Follicle-stimulating hormone is the major regulator of growth and development of antral follicles in the ovary. Granulosa cells (GCs) in these follicles are coupled via gap junctions (GJs) consisting of connexin 43 (Cx 43). Because we and others have found that Cx 43 and GJs, respectively, are more abundant in large antral follicles compared with small antral and preantral follicles, we hypothesized that FSH may control Cx 43 gene expression, GJ formation, and intercellular communication. To directly address these points, we chose a rat GC line (GFSHR-17) expressing the FSH receptor and the Cx 43 gene. The functionality of FSH receptors was shown by the effects of porcine FSH, namely cell rounding, reduced cellular proliferation, and stimulation of progesterone production of GFSHR-17 cells, which are effects that were detectable within hours. Treatment with FSH also statistically significantly increased Cx 43 mRNA levels, as shown after 6 to 9 h in Northern blots. These effects were antedated by altered GJ communication, which was observed within seconds. Using a single-cell/whole-cell patch clamp technique, we showed that FSH rapidly and reversibly enhanced electrical cell coupling of GFSHR-17 cells. Increased GJ communication was associated with statistically significantly decreased phosphorylation of Cx 43, which was observed within 10 min after FSH addition, during immunoprecipitation experiments. Our results demonstrate, to our knowledge for the first time, that the gonadotropin FSH acutely and directly stimulates intercellular communication of GFSHR-17 cells through existing GJs. Moreover, FSH also increases levels of Cx 43 mRNA. These changes are associated with reduced proliferation and enhanced differentiation of GFSHR-17 cells. In vivo factors in addition to FSH may be involved in the regulation of GJ/GJ communication between GCs in the follicle, but our results suggest that improved cell-to-cell coupling, enhanced Cx 43 gene expression, and possibly, formation of new GJs are direct consequences of FSH receptor activation and may antedate and/or initiate the pivotal effects of FSH on GCs.

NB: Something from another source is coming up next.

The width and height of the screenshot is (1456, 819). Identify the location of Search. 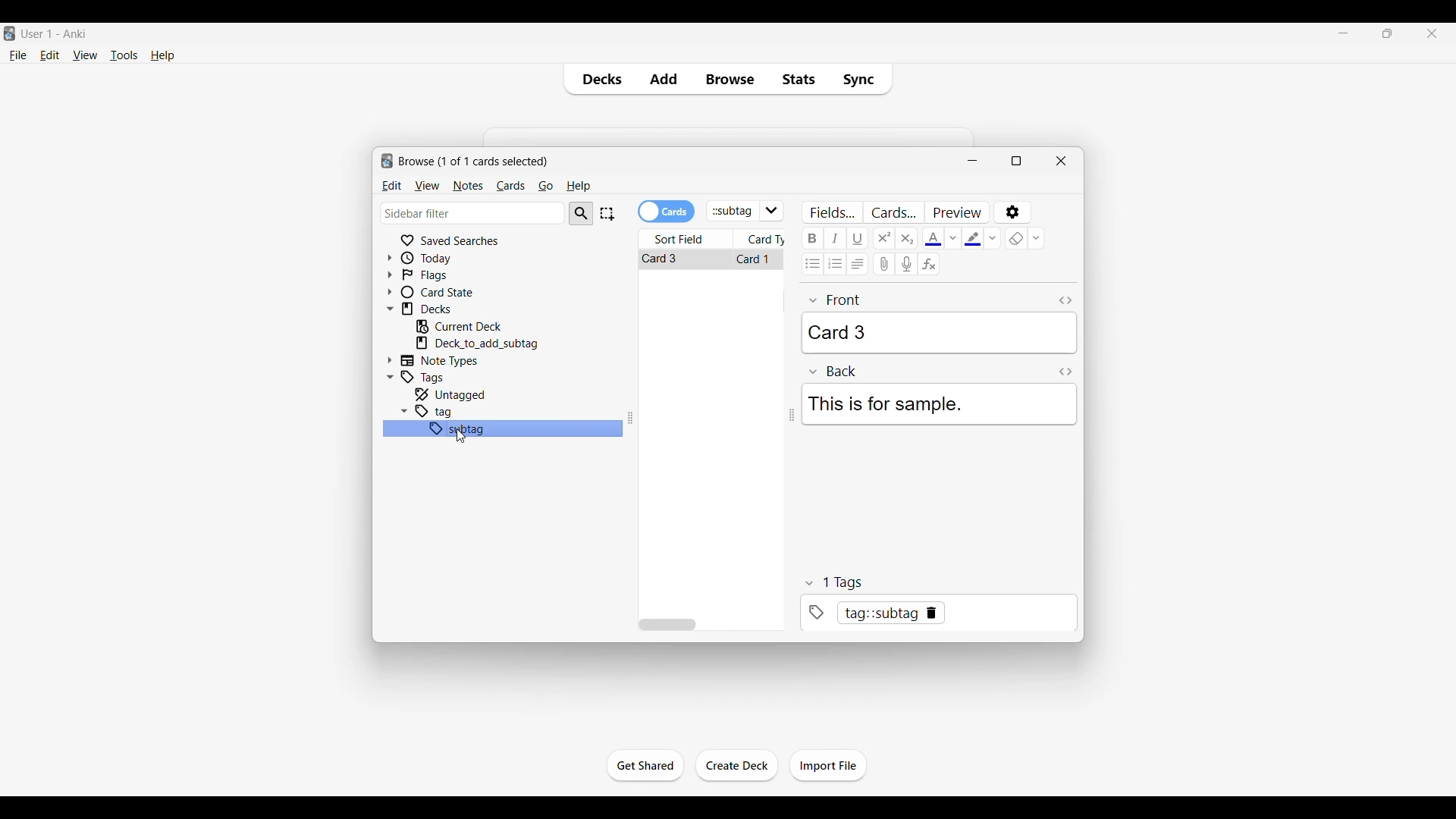
(581, 214).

促卵泡激素是卵巢中窦状卵泡生长和发育的主要调节因子。这些卵泡中的颗粒细胞(GCs)通过由连接蛋白43(Cx 43)组成的间隙连接(GJs)相互连接。因为我们和其他人发现,与小窦状卵泡和窦前卵泡相比,Cx 43和GJs在大窦状卵泡中分别更为丰富,所以我们推测促卵泡激素可能控制Cx 43基因表达、GJ形成和细胞间通讯。为了直接解决这些问题,我们选择了一种表达促卵泡激素受体和Cx 43基因的大鼠GC系(GFSHR-17)。猪促卵泡激素的作用证明了促卵泡激素受体的功能,即细胞变圆、细胞增殖减少以及GFSHR-17细胞孕酮分泌增加,这些作用在数小时内即可检测到。促卵泡激素处理在统计学上也显著增加了Cx 43 mRNA水平,如Northern印迹显示在6至9小时后。这些作用之前先出现了GJ通讯的改变,这在数秒内即可观察到。使用单细胞/全细胞膜片钳技术,我们表明促卵泡激素迅速且可逆地增强了GFSHR-17细胞的电细胞偶联。GJ通讯增加与Cx 43磷酸化在统计学上显著降低相关,这在免疫沉淀实验中促卵泡激素添加后10分钟内即可观察到。据我们所知,我们的结果首次证明,促性腺激素促卵泡激素通过现有的GJs急性且直接地刺激GFSHR-17细胞的细胞间通讯。此外,促卵泡激素还增加了Cx 43 mRNA水平。这些变化与GFSHR-17细胞增殖减少和分化增强相关。除促卵泡激素外,体内因素可能参与卵泡中GCs之间GJ/GJ通讯的调节,但我们的结果表明,改善的细胞间偶联、增强的Cx 43基因表达以及可能新GJs的形成是促卵泡激素受体激活的直接后果,并且可能先于和/或启动促卵泡激素对GCs的关键作用。